Technical Blog for Jim Beveridge: July 2010

There are few features of STL that have caused me more aggravation than the erase() functions.The problems with erase() are, first that it takes an iterator as an argument and second that erase() invalidates all iterators - sometimes. This makes for a catch-22 situation if you don't know "the secret."

Consider what happens if you want to erase each element of a collection that meets some condition. Deleting a single element is not an issue because you don't need the iterator afterward. Deleting all elements is similarly easy because you can simply call clear(). Deleting an arbitrary number of elements is generally written this way by most beginners:

set<int>coll;

/* ... */

for (set<int>::iterator itr=coll.begin(); itr!=coll.end(); ++itr)

   if (*itr % 2 == 0)

      coll.erase(itr);

Predictably, this code doesn't work. The iterator is invalidated when erase() is called and so the ++itr statement in the for() loop fails. Most modern versions of STL have debugging code to warn you if you use an invalidated iterator, but no such training wheels existed in the early days of STL. I got a lot of bug reports because of this mistake.

My first attempted workaround was for the vector class. I wanted to ignore the iterator completely and just step through the collection with an index:

for (unsigned int i=0; i<coll.size(); ++i)

When I tried to call coll.erase(), I discovered that I needed an iterator, which is what I was trying to avoid in the first place. Years after I first tried to make this solution work, I finally learned the solution. Here's an example to delete all even values when using an index-based for loop;

vector<int> coll;

/* ... */

for (unsigned int i=0; i<coll.size(); ++i)

    if (coll[i]%2 == 0)

        coll.erase(coll.begin() + i--);

coll.begin() is always a valid iterator (even if it equals "end()"), and you are allowed to use array arithmetic on iterators for vector<> and for deque<>. Although this solutions works, it's a bit of a hack, especially because you have to "fix up" i after the call to erase() so that the index of the array won't change. This strategy also won't work for collections such as list<> and set<> that can't be indexed by a scalar.

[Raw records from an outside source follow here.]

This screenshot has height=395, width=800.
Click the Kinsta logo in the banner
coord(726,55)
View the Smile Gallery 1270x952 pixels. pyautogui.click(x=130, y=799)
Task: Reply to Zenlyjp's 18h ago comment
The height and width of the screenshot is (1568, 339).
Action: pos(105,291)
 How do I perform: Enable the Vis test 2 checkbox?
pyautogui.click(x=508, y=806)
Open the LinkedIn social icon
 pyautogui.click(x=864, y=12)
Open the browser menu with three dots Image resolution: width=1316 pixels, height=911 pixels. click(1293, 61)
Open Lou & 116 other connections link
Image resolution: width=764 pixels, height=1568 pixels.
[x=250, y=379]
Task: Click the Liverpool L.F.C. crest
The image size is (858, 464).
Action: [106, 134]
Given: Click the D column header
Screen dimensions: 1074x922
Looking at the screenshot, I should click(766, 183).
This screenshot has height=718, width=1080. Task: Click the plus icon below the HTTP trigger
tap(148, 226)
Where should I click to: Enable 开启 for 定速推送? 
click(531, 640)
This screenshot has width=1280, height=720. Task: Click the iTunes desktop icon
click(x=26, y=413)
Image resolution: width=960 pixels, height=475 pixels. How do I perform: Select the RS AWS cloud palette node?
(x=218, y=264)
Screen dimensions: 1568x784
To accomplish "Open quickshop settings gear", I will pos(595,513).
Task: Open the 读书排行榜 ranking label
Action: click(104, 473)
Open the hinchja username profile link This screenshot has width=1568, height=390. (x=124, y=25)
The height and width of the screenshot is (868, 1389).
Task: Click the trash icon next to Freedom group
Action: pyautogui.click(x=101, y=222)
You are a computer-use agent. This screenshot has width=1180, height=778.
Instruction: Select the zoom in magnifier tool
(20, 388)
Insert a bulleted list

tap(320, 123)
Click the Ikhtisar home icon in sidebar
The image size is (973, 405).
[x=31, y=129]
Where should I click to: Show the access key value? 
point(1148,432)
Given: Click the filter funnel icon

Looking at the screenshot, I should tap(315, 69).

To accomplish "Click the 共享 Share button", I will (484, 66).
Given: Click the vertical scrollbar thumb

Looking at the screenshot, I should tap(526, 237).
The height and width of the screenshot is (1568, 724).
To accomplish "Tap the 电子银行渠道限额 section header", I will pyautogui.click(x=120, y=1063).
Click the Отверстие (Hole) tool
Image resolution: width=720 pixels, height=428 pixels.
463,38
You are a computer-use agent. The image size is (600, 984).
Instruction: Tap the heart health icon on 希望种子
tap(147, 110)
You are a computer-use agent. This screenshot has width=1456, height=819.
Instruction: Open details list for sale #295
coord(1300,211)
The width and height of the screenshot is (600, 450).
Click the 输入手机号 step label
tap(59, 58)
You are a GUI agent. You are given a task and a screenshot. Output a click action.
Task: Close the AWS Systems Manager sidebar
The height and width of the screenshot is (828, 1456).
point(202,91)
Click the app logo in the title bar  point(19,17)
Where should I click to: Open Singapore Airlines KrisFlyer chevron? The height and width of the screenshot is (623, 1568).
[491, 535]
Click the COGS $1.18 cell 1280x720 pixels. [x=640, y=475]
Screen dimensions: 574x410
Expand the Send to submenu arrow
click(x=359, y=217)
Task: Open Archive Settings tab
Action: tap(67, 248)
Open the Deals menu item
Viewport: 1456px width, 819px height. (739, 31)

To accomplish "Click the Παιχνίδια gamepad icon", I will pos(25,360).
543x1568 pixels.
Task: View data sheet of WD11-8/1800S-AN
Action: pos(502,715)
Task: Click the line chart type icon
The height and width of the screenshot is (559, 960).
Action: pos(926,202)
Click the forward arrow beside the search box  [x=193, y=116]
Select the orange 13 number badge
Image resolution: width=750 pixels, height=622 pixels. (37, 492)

So I was back to figuring out how to get a "valid" iterator after calling erase().

In some STL collections, the erase() function returns an iterator to the next element. Therefore, even though the original iterator was invalidated, you were given a new iterator that would work, so there was no conflict. I thought the code would be easy to write, once I learned about that return value:

set<int> coll;

/* ... */

for (set<int>::iterator itr=coll.begin(); itr!=coll.end(); ++itr)

   if (*itr%2 == 0)

      itr = coll.erase(itr);

I liked this solution. No tricks, easy to write, easy to read. But it crashed. Why? Because erase() could return coll.end(), which the for loop would try to increment, which wasn't allowed. So the solution looks like this:

set<int> coll;

/* ... */

set<int>::iterator itr=coll.begin();

while ( itr!=coll.end() )

{

   if (*itr%2 == 0)

      itr = coll.erase(itr);

else
++itr;
}

The Microsoft version of STL implements map::erase() by returning an iterator, but this is non-standard. I therefore ran into trouble when I switched to STLport and map::erase() no longer returned an iterator. I found the solution buried in the STL source code, where I learned that the iterators in some collections are stable if they are incremented before erase() is called, in which case you end up with this result:

set<int> coll;

/* ... */

set<int>::iterator itr=coll.begin();

while ( itr!=coll.end() )

{

   if (*itr%2 == 0)

   {

      set<int>::iterator next = itr;

      ++next;

      coll.erase(itr);

      itr = next;

   }
   else
   {
      ++itr;

   }

}

Later I learned that the code could be simplified:

set<int> coll;

/* ... */

set<int>::iterator itr=coll.begin();

while ( itr!=coll.end())

{

   if (*itr%2 == 0)

      coll.erase(itr++);

else
++itr;
}

Note that we can't use the "hack" from the beginning of this article, which would allow us to write coll.erase(itr--) and then increment the iterator in a surrounding for loop. The problem is that a scalar can decrement below zero, but an iterator cannot decrement before begin().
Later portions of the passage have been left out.